Praticado pelo homem, como na altura não podia deixar de ser, eram os jovens os seus maiores utilizadores, ainda que os melhores piropeiros estivessem no homem feito. Eram das suas bocas que saíam oportunos e pronunciados num bom tom de voz. Estes, muitas vezes obrigavam a um leve sorriso da destinatária. Aceites com naturalidade, por vezes a corte iniciava-se com este sistema, dando origem ao namoro e casamento.

Tudo era motivo para o piropo, mas constituíam alvo preferencial o corpo da mulher e onde se destacavam os olhos, pernas, seios, etc.

Era certo que as moças da minha juventude evitavam passar perto de um grupo de rapazes no sentido de evitar o piropo.

Havia os piropeiros originais e os que se limitavam a reproduzir os que ouviam aos outros.

Dizia-se nesse tempo que mulher séria não tem ouvidos pelo que só em situações muito excepcionais havia uma retaliação.
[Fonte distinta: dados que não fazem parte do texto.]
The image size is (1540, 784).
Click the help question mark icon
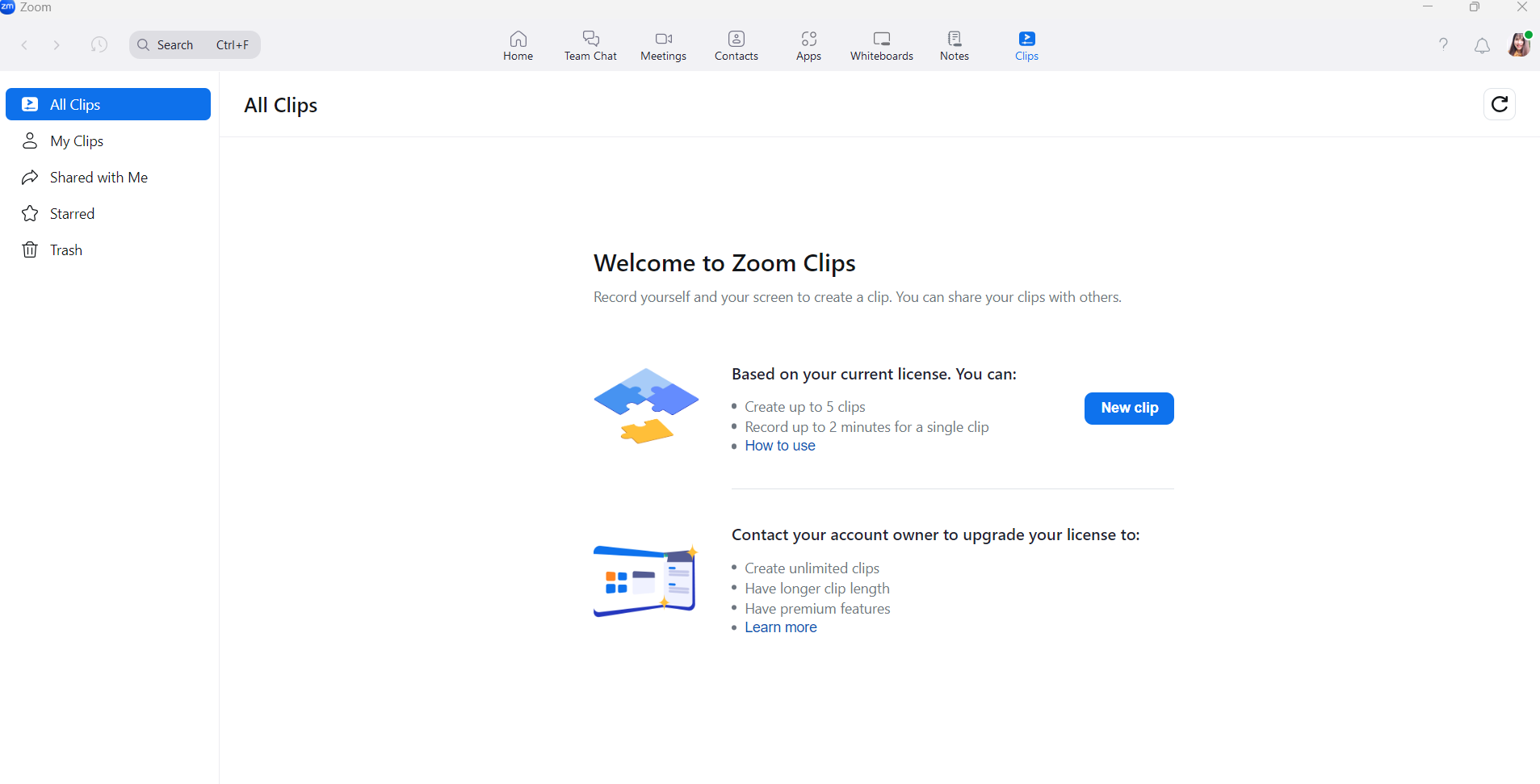[x=1443, y=44]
Era frequente, além de um leve sorriso e do baixar do olhar, um rápido “corar”.

O piropo dirigido a determinadas figuras locais era lançado com sentido provocatório visto o lançador saber de antemão ir receber a resposta adequada, por palavras ou acções o que originava muitas vezes e atempadamente “dar à sola” para evitar confusões.

O piropo, pelo menos o de rua, com o decorrer dos tempos foi entrando em desuso e há muito que está praticamente extinto. Pensamos que isso teve lugar devido à cada vez maior aproximação do sexo, cada vez a mulher è mais “homem” e o homem mais “mulher”. Cada vez a mulher desempenha mais funções que na altura eram exclusivas, mesmo por lei, dos homens e o homem já vai fazendo coisas que noutros tempos eram consideradas exclusivas da mulher.

Por outro lado o muro interposto entre o homem e a mulher foi ruindo a pouco e pouco e hoje um simples tijolo os separa.

A lei, procura a igualdade mas a realidade ainda é (até quando?) outra.